Textauszug —
%%

Ich hab's immer eilig. Hier wartet ein Termin im Job, da möchte die Familie Zeit mit dem Möchtegern-Oberhaupt der Sippe verbringen. Umso ärgerlicher ist es dann, wenn ich gezwungen bin, für eine eigentlich belanglose Angelegenheit mehr Zeit aufzuwenden, als mir eigentlich lieb ist. Zwei Beispiele aus dem Alltag belegen aufs Vortrefflichste, wie vor allem der Einsatz technischer Spielereien dafür sorgt, dass ein früher noch ganz simpler Vorgang auf einmal unnötig in die Länge gezogen wird - wie Kaugummi.
Beispiel 1: Greife ich zum Telefon, so lande ich immer häufiger in einer automatischen und zu allem Unglück auch noch interaktiven Warteschleife. Nehmen wir doch einmal meinen Wachschutz. Unsere Alarmanlage im Haus wird manchmal schon aktiviert, sobald eine Tür zu doll ins Schloss fällt oder wenn die spielenden Kinder kreischend Tonlagen erreichen, für die menschliche Kehlen eigentlich nicht gemacht sind. Dann müssen wir rasch beim Wachschutz anrufen, damit die nicht gleich einen Wagen losschicken. Früher war das kein Thema. Anrufen, Namen und Passwort nennen - und Tschüss. Heute entspinnt sich - überspitzt formuliert - der folgende Dialog.

%%

Bereitgestellte Daten —
%%

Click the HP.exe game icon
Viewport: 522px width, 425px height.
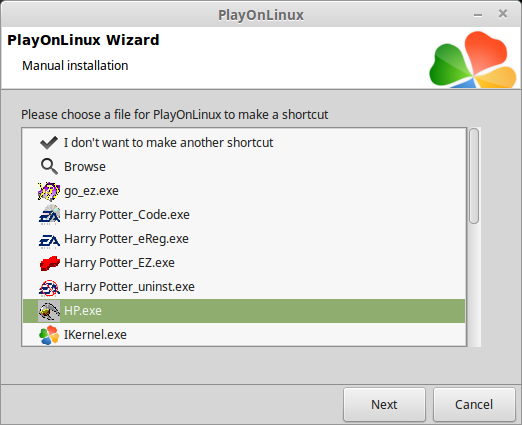[49, 311]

%%

Aufgaben —
**A)** Was genügte laut dem Text über zeitraubende Technik im Alltag früher bei einem Anruf beim Wachschutz?
**B)** Schreiben Sie die Fortsetzung des Textes über zeitraubende Technik im Alltag. Beginnen Sie nach dem letzten Satz.
Die Daten stammen aus einer anderen Quelle als der Textauszug.

Lösungen —
**A)** Anrufen und Namen und Passwort nennen.

**B)**
"Guten Tag, hier ist Ihr Wachschutz."
(Pause, in der noch immer die Sirene heult, meine Frau hektisch auf dem Tastenfeld der Anlage herumhämmert und der Hund lautstark ins Heulen einfällt)
"Wir heißen Sie herzlich willkommen. Ist das nicht ein schöner Tag heute?"
(Pause, die Kinder heulen, der Hund heult, meine Frau hämmert weiter)
"Möchten Sie gern einen Überfall melden, so drücken Sie die 1. Benötigen Sie eine Auskunft zu unserem neuen Tarif Mondschein 1QBeta12, dann drücken Sie die 2. Möchten Sie einfach nur eine freundliche Stimme hören, um über Ihre Probleme zu reden, dann drücken Sie die 3."
(Pause, der Krach im Haus nimmt plötzlich ab, die Alarmanlage ist stumm. Wäre ein Einbrecher im Haus, wären wir sicherlich schon längst alle tot.)
"Trifft nichts von alledem zu oder haben Sie sich verwählt, dann probieren Sie es doch bitte einmal unter den folgenden fünfzehn Telefonnummern noch einmal. Moment, wir zählen sie Ihnen einzeln auf…"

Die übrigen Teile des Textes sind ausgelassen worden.